Saturday, May 11, 2013

By Its Cover: A Study in Scarlet

The copy I read had a faintly patterned beige cover, and I cannot find an image of it - not that it was interesting enough to say much about, anyway. It made the book look like the classic that it is, tells you nothing about the story except the title and author, and was very boring.


This cover, by Oxford's World Classics, is more intriguing. You can actually see one of the clues (or, as my version called them, "clews") to the crime: a bloody handprint on a wall. Plus, there's Holmes, in his unusually bathrobe-looking coat.


This one evokes the sense of mystery appropriately, I think. A shadowy road (exactly the way I pictured the road in the book, with the carriage and everything), the silhouette of Holmes looking for all the world like he knows exactly what's going on and when to divulge it to everyone else... it's just right. Like the previous one, we get to see one of the details of the mystery (the carriage plays its part).


Yawn. This could be any of the Holmes stories, as far as I can tell. We see Holmes bent over some sort of study, probably involving chemicals, and Watson standing nearby, waiting to be told what Holmes is doing. This isn't specific enough to the mystery in this book, for my taste.

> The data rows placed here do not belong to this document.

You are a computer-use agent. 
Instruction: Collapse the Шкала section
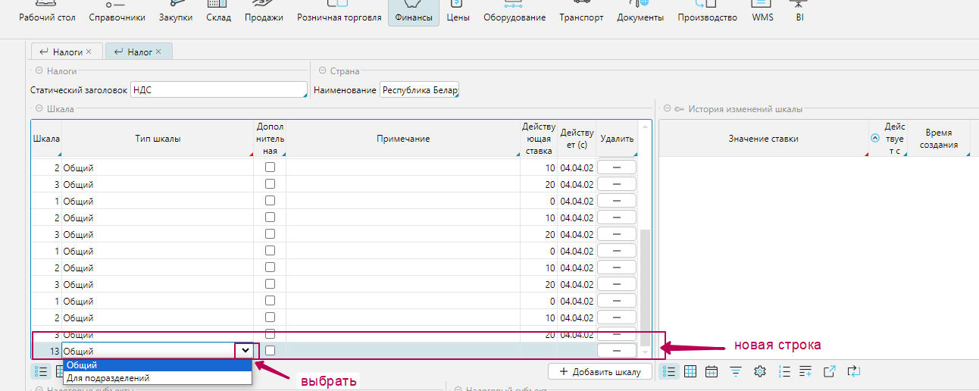39,109
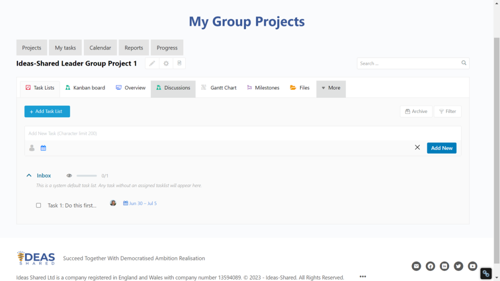Click the Add New button

coord(441,148)
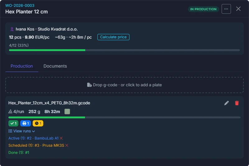Click the IN PRODUCTION status badge

point(204,9)
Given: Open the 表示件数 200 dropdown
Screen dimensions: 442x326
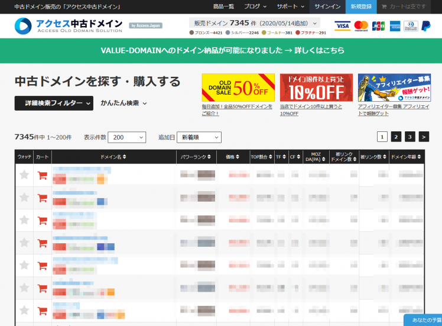Looking at the screenshot, I should [126, 137].

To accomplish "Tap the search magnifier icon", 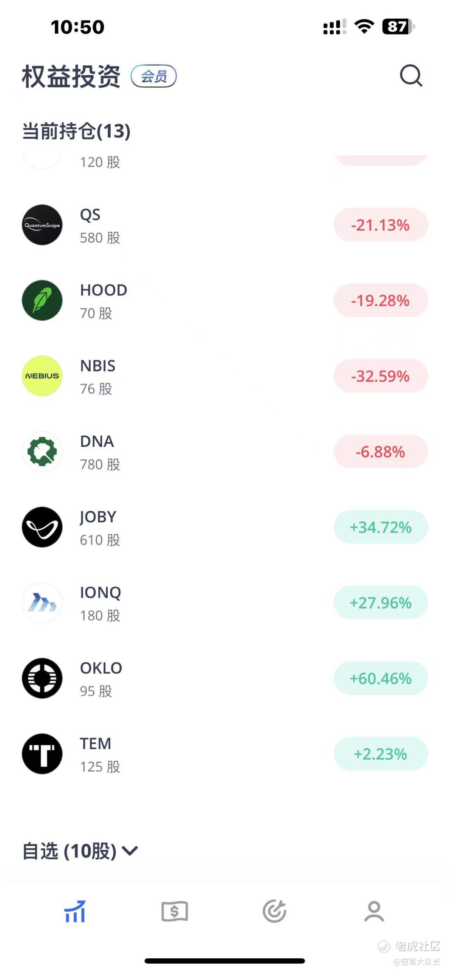I will [x=411, y=76].
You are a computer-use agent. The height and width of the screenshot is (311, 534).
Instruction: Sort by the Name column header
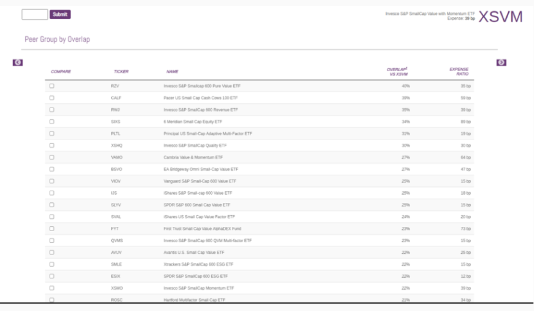tap(172, 71)
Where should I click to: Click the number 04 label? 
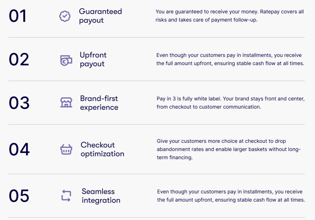(x=19, y=149)
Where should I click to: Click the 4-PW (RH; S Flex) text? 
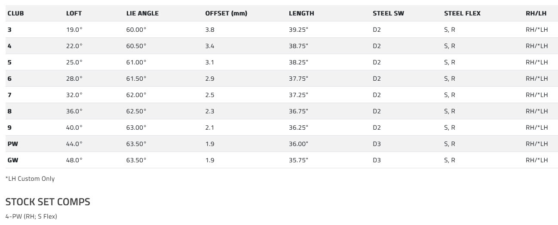click(x=31, y=216)
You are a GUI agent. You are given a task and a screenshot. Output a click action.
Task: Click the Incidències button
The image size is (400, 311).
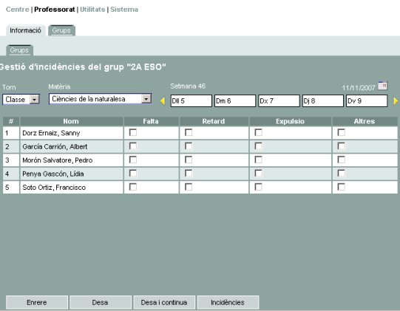pos(228,303)
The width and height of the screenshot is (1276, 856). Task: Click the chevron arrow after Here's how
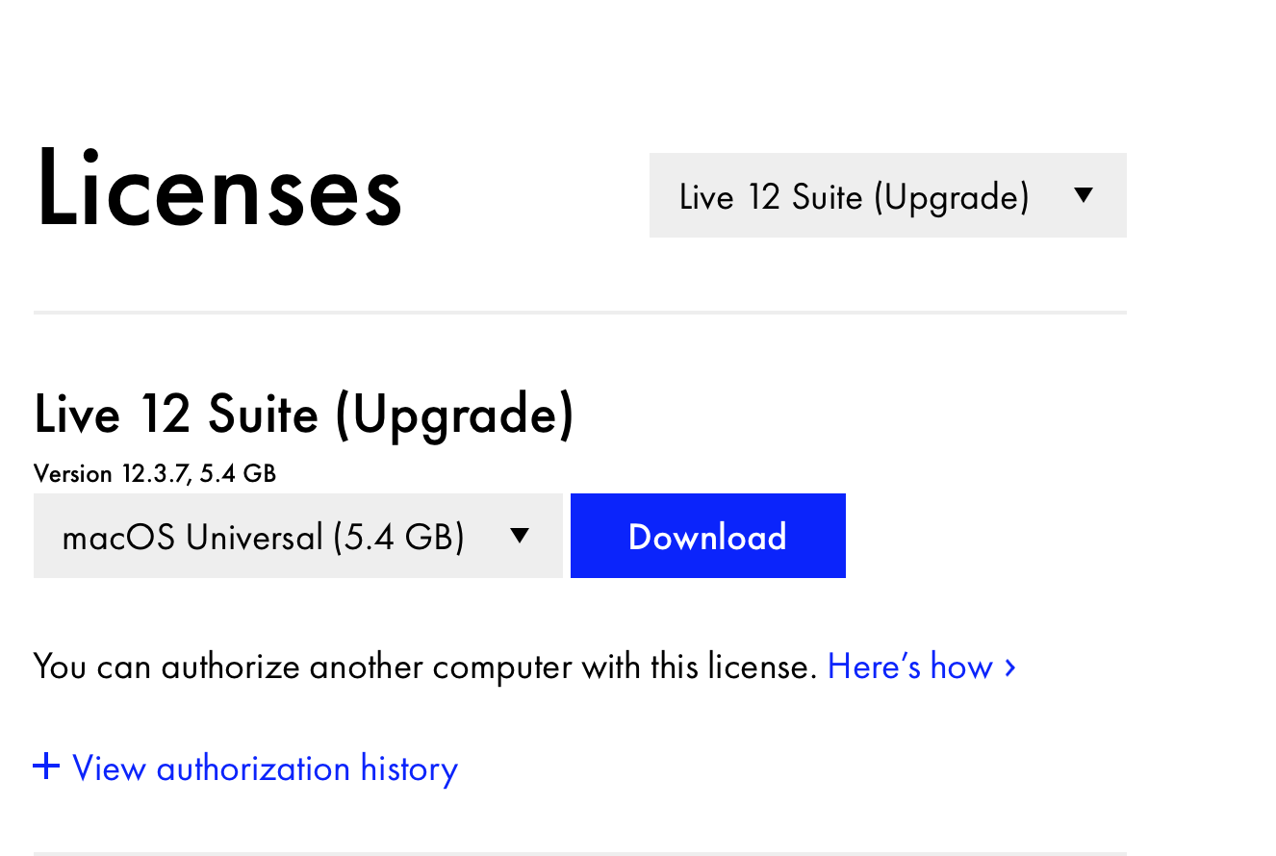1009,667
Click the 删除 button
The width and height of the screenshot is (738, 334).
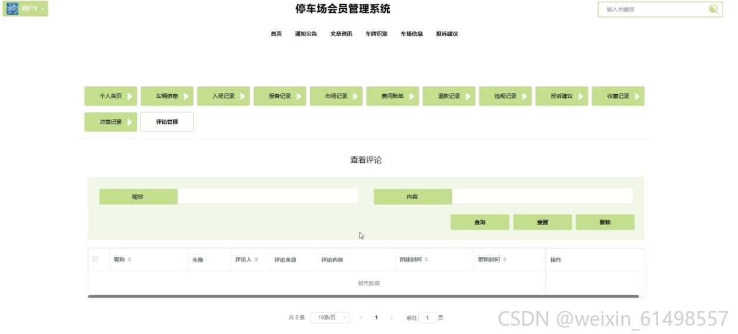click(605, 222)
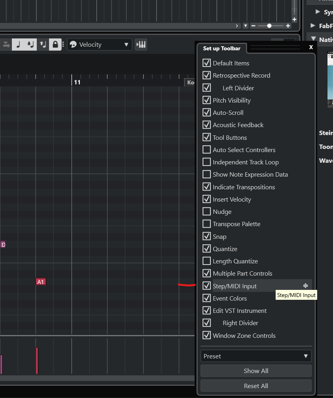Click the move handle on Step/MIDI Input row

coord(305,286)

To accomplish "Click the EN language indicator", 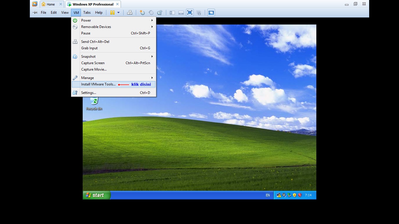I will [x=268, y=195].
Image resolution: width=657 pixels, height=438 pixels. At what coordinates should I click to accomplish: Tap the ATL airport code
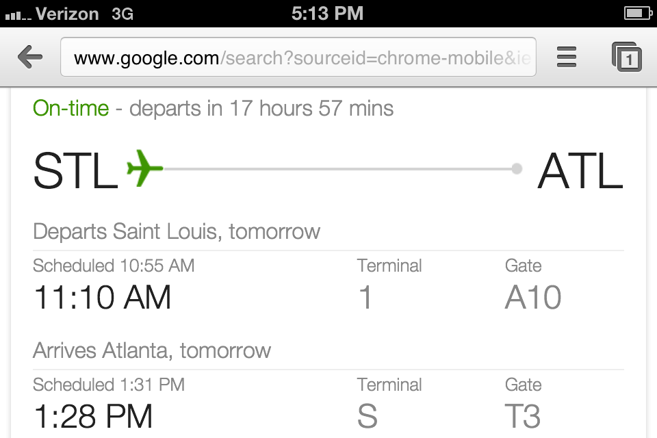[x=580, y=171]
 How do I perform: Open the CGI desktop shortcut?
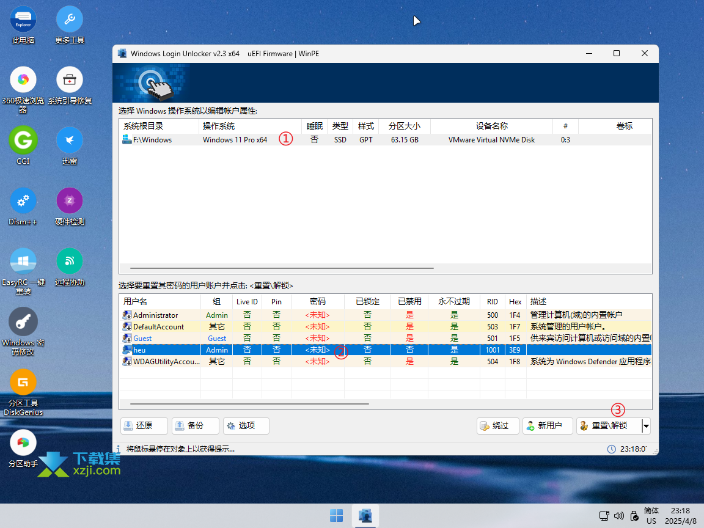tap(23, 140)
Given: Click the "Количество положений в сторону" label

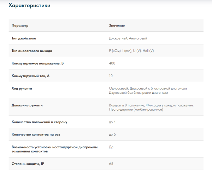Looking at the screenshot, I should click(x=39, y=122).

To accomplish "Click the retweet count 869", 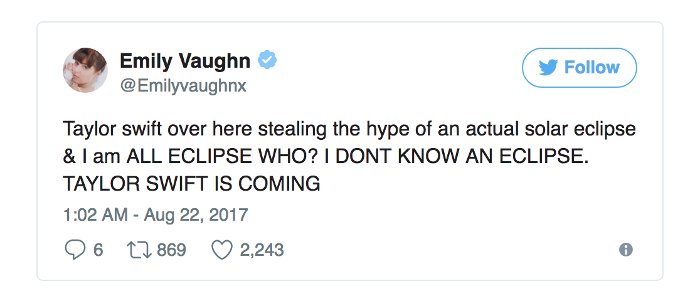I will [x=171, y=250].
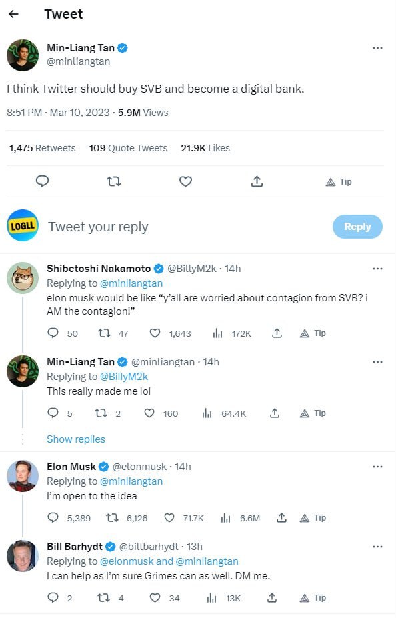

I don't really have a lot to add to this post.  I read an eBook, so I didn't really SEE a cover that often.  Also, I read an anthology of all the Holmes books/short stories.  So, the cover of it was just the door of 221 B Baker St.  Which, while effective as a cover for an anthology (really, what else would you use to represent all of the Holmes work?), it didn't tell me much about A Study in Scarlet.